» **Item position entries**
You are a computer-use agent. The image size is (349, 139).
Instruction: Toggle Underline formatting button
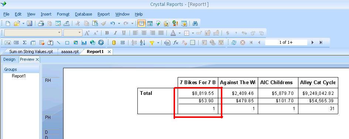click(124, 33)
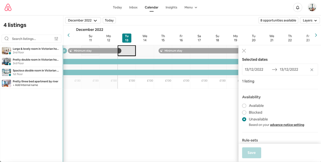The image size is (321, 162).
Task: Select the Blocked radio option
Action: coord(244,113)
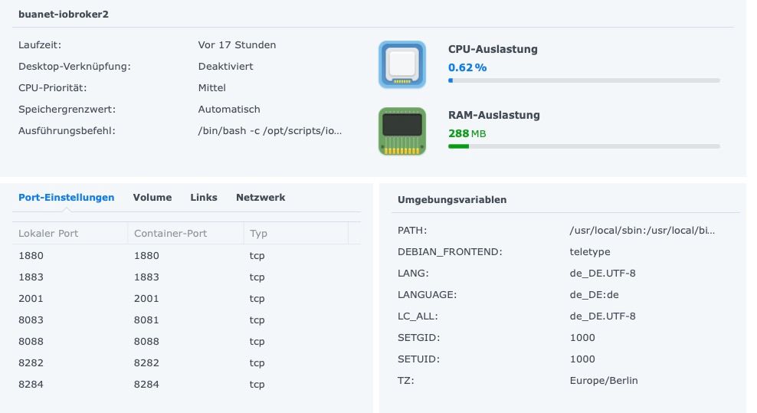The height and width of the screenshot is (413, 757).
Task: Click the truncated PATH variable value
Action: point(642,231)
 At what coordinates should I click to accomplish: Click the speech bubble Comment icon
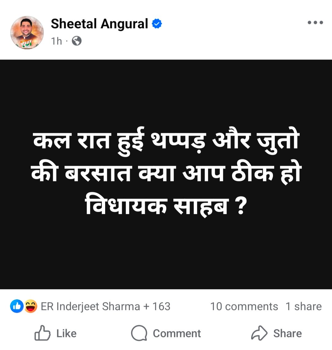[139, 333]
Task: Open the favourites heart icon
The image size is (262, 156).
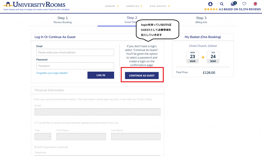Action: tap(244, 4)
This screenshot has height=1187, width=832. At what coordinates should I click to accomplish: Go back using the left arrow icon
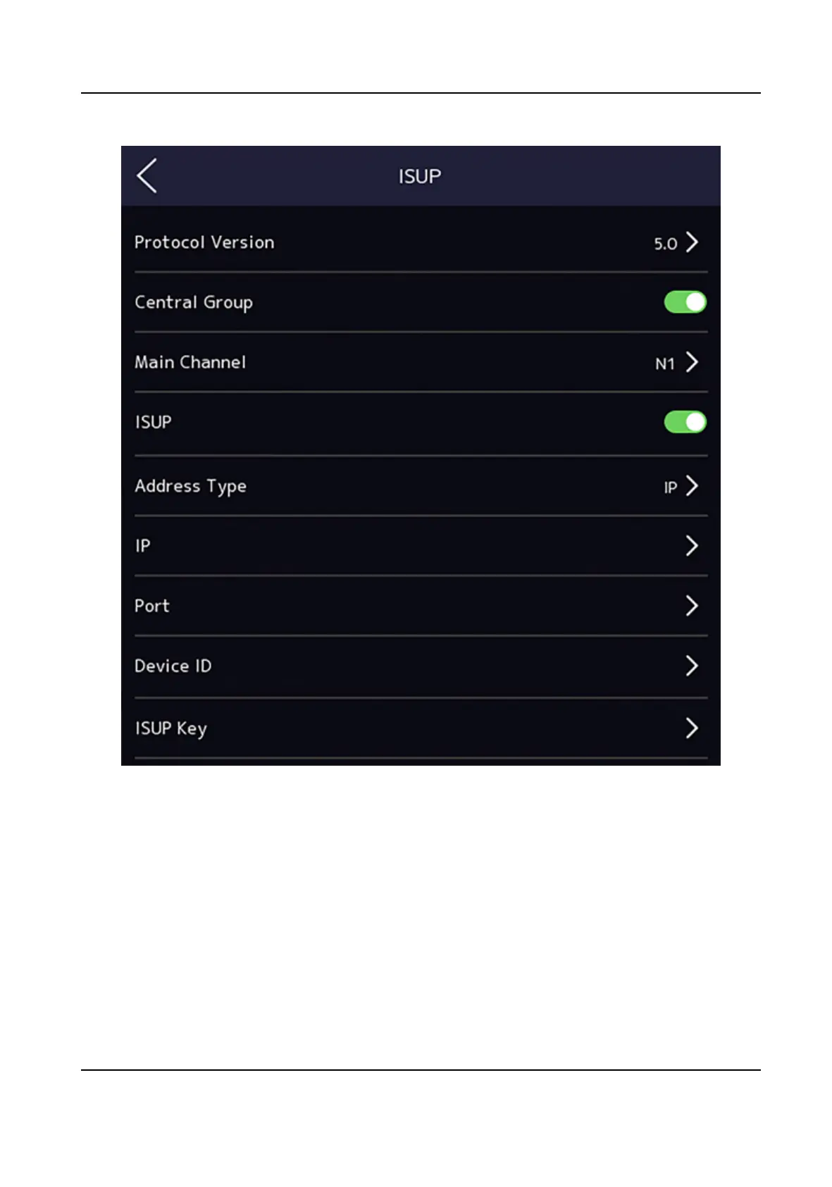coord(147,175)
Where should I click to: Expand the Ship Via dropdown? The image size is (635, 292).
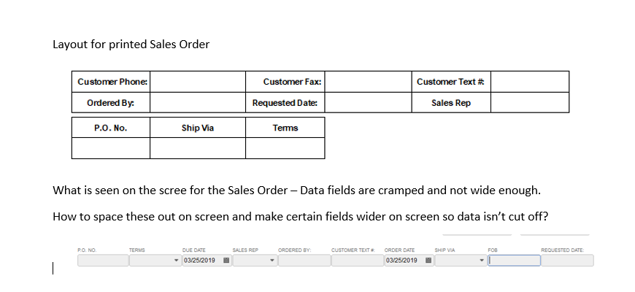point(482,261)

» **SHORT PROBLEM**
Copy out the part of the data that opens with the line containing "Task: Open the favourites heart icon" and closes with the line containing "coord(147,175)", including both of those lines. Leave the pictures out of your answer.

» **FULL SOLUTION**
Task: Open the favourites heart icon
The image size is (262, 156).
Action: tap(244, 4)
This screenshot has height=1187, width=832. At what coordinates should I click to accomplish: Go back using the left arrow icon
coord(147,175)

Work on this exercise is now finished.